A woman in a grocery store had backed into my cart, and apparently hit her elbow. Ow! Ow! Ow! – WELL?? Well what? Are you going to apologise? NO!

I left another store a couple of days later, and went to climb into my car. Suddenly, the owner of the van to my left, leaned past his windshield and yelled, “Take it easy on my van! It’s brand new, and I don’t want it all scratched up.” Uh, Okay…. “I told you, don’t scratch my van!” I didn’t – I didn’t touch it. “I’m warning you. Take it easy on my van.” Even with my door fully open, it doesn’t touch your van by two inches. Take a look. “Just watch yourself! I warned you to stay away from my van. I hate ignorant cocksuckers like you.” (My mind is made up; don’t confuse me with the facts.) and climbed in and roared away.

The coup de grace came on Saturday morning. When the son got home from work, we went out together to do some shopping and errands. As we finished the last, it was nearing lunch time, and he offered to treat, at a Subway shop.

We followed a family in, parents early 30s, boys 6 and 8, and waited patiently as they all worked their way down the counter, picking out toppings. Dad went first, then the excited, indecisive boys, followed by mom in ballerina mode, arms akimbo, hands on hips, swiveling back and forth, making decisions.

She finally made her last choice (Swiss cheese) and moved up to the register, where dad was paying. I moved up, and started giving my choices, when she and her Tai Chi elbows came dancing back. I tried to back out of her way, but one of her flying elbows just touched my ample tummy.

Being the well-mannered Canadian that I am, I said, “Oops, I’m sorry.”, and she danced away again. I continued picking stuff for my sandwich as hubby spoke to her….or so I thought. Suddenly I heard, “Hey! I’m talking to you!” Wha’?? “Watch what the fuck yer doin’! That’s just fucking disrespectful. I oughta slap the shit outta you!”
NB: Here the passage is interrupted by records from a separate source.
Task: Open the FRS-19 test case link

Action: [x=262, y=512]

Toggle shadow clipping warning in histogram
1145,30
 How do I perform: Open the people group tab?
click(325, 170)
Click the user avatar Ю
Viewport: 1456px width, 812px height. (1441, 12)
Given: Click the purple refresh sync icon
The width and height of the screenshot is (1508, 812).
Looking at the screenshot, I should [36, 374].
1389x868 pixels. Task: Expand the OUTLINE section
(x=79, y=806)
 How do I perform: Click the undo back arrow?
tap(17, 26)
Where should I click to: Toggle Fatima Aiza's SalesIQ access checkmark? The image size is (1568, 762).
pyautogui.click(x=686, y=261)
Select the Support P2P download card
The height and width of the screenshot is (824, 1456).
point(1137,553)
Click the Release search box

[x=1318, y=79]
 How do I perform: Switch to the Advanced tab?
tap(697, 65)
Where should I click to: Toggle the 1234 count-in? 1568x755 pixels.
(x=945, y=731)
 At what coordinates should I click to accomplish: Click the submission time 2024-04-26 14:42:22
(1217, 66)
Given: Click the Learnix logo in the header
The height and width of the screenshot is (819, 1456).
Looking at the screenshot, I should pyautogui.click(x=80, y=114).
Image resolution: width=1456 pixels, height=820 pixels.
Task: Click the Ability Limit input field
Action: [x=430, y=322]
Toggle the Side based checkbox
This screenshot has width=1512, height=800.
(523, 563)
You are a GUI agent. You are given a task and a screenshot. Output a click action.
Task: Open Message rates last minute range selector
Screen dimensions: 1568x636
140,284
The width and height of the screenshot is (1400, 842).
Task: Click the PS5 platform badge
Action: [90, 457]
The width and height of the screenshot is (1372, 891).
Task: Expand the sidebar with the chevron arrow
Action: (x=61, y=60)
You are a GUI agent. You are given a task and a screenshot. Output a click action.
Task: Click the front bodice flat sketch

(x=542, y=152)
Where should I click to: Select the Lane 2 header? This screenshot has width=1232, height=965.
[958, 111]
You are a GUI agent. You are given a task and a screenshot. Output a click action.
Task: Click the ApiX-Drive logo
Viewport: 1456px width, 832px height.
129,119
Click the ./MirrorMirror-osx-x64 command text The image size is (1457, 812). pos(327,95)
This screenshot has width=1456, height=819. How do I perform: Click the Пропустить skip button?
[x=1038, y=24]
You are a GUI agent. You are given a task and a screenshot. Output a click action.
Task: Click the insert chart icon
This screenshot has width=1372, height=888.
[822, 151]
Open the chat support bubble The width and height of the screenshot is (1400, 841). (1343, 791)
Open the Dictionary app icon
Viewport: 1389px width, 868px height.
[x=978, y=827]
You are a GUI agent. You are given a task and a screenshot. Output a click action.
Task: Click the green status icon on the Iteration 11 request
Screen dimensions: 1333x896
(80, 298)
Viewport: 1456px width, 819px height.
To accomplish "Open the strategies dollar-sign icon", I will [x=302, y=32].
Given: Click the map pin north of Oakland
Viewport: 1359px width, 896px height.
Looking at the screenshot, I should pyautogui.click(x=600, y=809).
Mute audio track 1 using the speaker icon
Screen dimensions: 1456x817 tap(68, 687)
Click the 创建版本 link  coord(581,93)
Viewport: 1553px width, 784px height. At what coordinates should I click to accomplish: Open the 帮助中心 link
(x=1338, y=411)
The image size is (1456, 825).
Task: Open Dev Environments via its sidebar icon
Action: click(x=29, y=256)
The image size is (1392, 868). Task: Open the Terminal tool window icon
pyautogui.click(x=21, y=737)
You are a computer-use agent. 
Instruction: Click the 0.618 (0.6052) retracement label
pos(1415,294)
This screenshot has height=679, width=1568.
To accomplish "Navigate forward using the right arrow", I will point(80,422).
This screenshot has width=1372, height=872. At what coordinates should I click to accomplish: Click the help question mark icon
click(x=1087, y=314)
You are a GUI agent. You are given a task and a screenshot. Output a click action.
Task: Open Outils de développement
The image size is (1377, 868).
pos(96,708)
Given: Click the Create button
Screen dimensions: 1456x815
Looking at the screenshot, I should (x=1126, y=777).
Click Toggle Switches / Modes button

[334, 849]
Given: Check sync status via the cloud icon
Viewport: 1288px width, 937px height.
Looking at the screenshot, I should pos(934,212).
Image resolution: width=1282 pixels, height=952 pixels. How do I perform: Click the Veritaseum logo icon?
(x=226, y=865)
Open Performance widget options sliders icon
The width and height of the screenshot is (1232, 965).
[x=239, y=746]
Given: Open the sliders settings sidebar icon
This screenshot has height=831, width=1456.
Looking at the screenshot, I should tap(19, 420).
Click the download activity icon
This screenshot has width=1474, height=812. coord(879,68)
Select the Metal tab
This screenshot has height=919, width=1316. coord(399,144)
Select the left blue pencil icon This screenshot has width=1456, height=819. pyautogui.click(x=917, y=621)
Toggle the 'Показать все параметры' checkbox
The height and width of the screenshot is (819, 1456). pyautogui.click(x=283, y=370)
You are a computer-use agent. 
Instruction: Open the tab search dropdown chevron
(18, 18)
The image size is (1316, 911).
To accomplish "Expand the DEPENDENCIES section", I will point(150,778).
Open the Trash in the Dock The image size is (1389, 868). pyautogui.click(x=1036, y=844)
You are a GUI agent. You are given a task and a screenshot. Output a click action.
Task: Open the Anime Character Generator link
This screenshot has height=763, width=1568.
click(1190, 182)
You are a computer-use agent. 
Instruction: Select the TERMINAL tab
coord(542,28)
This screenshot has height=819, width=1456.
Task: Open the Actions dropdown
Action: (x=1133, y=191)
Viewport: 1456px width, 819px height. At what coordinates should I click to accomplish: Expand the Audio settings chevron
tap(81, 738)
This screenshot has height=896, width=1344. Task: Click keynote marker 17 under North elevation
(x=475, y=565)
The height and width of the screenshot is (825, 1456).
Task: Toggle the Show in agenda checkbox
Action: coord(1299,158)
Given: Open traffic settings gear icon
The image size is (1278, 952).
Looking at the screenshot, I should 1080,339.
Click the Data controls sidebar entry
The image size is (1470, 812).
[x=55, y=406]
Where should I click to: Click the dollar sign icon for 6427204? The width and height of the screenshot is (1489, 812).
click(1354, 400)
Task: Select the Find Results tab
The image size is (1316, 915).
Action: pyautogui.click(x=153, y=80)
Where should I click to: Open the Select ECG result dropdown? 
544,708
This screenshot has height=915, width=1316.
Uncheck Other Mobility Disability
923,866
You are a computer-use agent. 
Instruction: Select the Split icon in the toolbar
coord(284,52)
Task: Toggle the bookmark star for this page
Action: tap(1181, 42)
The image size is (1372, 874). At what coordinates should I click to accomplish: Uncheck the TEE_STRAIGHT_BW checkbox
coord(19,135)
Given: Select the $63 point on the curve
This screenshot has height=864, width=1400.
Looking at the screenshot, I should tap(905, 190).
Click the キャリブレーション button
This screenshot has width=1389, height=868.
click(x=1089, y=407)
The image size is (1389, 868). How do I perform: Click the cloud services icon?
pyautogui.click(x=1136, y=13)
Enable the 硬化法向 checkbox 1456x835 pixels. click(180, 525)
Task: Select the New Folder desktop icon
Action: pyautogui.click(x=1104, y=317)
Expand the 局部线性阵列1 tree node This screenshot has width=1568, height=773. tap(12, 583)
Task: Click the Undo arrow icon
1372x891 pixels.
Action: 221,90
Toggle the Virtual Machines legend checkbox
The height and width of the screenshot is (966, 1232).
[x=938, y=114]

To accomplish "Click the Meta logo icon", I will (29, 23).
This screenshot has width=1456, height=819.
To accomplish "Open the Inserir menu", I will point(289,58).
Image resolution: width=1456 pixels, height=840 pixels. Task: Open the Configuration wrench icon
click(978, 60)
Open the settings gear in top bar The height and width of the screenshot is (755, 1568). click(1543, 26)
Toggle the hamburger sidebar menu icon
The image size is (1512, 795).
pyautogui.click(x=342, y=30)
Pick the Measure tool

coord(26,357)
So, he’s taught the boys that it’s okay to use foul language in public and threaten people, all 5’ 8”, and 150 lbs. of him. A lover, not a fighter, and almost 71, I think I could have taken him, because it would not have been a fair fight. If not, I brought along my son, The Bear. At 6’ 2”, and 275 lbs. he could just squeeze this mouthy idiot’s head till all the shit ran out his ears.

As they headed for a table, he leaned in and hissed, “Yer just lucky I had the wife along today.” which, while not the dumbest thing I’d heard all week, was well up in the top ten. If he hadn’t had the Prima Ballerina, she wouldn’t have bumped into me, and this whole damned drama scene wouldn’t have occurred. Shit, take your meds, and attend those court-ordered anger management sessions!

Then he sat down with the wife he was so worried about, pulled out his smart phone, and proceeded to ignore her and his sons while he phoned three friends to set up a golf game the next day, and then play Candy Crush.

As the President of the local Grumpy Old Dude Association, I’d like to claim that I’m an irritating old turd, and own these, but:

You weren’t watching where you were going, and walked into my cart. I didn’t touch your vehicle! Open your eyes and look.
Your wife backed into me – and I apologised.

If these had valid causes, I’d blame them on urban overcrowding pressure. What in Hell causes people to get so angry and aggressive about imaginary slights and insults?